→ **WHAT YOU WILL DO**
Please reproduce the entries exactly, skipping each picture.

→ **THE DATA**
__________________________________________________

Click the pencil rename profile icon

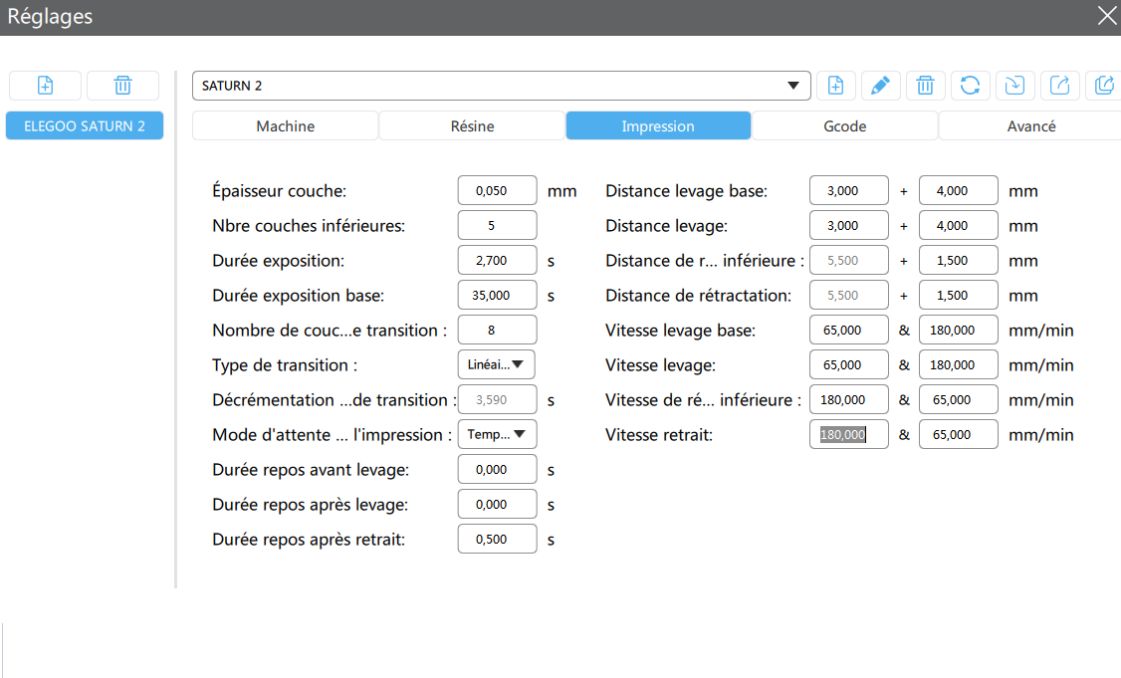pos(880,86)
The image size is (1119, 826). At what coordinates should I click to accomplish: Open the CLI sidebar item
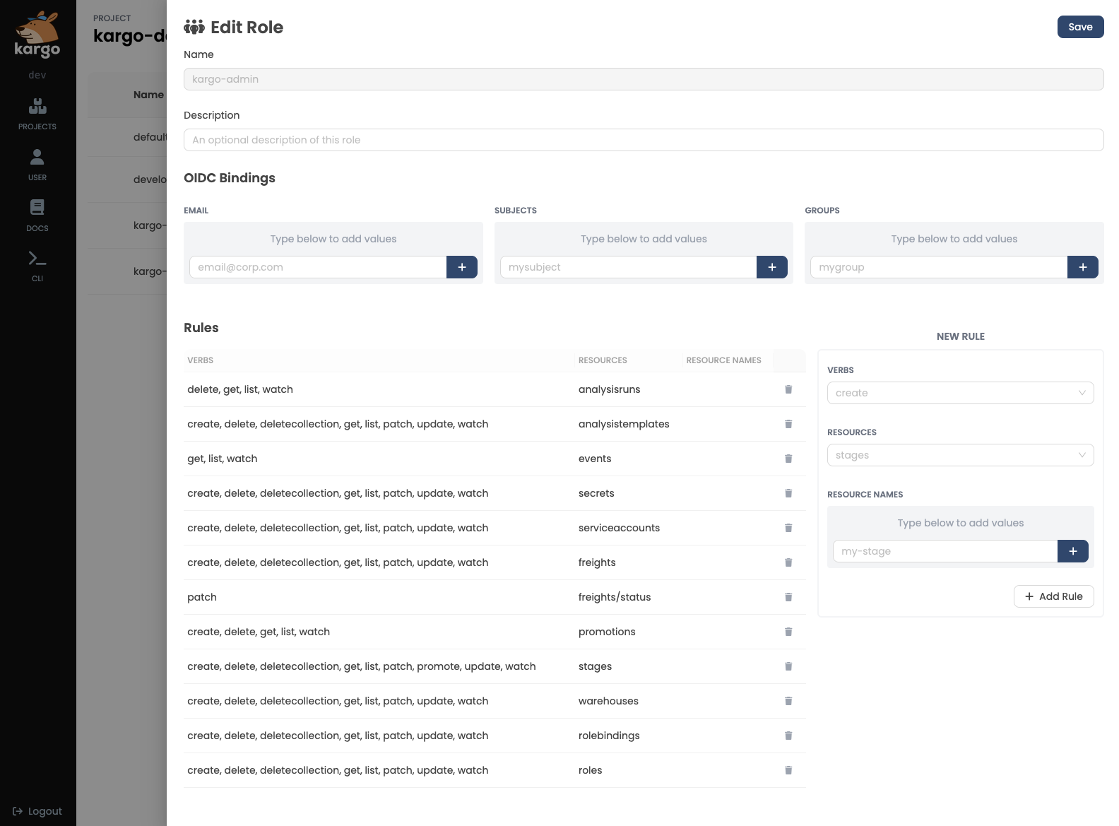(37, 266)
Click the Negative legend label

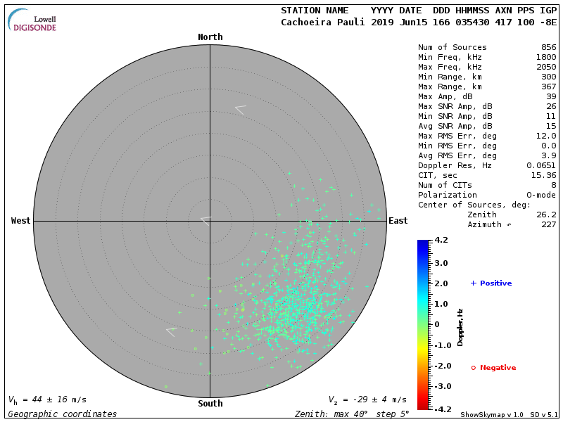coord(498,368)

__________________________________________________

→ **WRITTEN SOLUTION**
Click the pencil rename profile icon

pos(880,86)
The image size is (1119, 826). At what coordinates should I click to accomplish: Open the CLI sidebar item
(37, 266)
Click the Negative legend label

coord(498,368)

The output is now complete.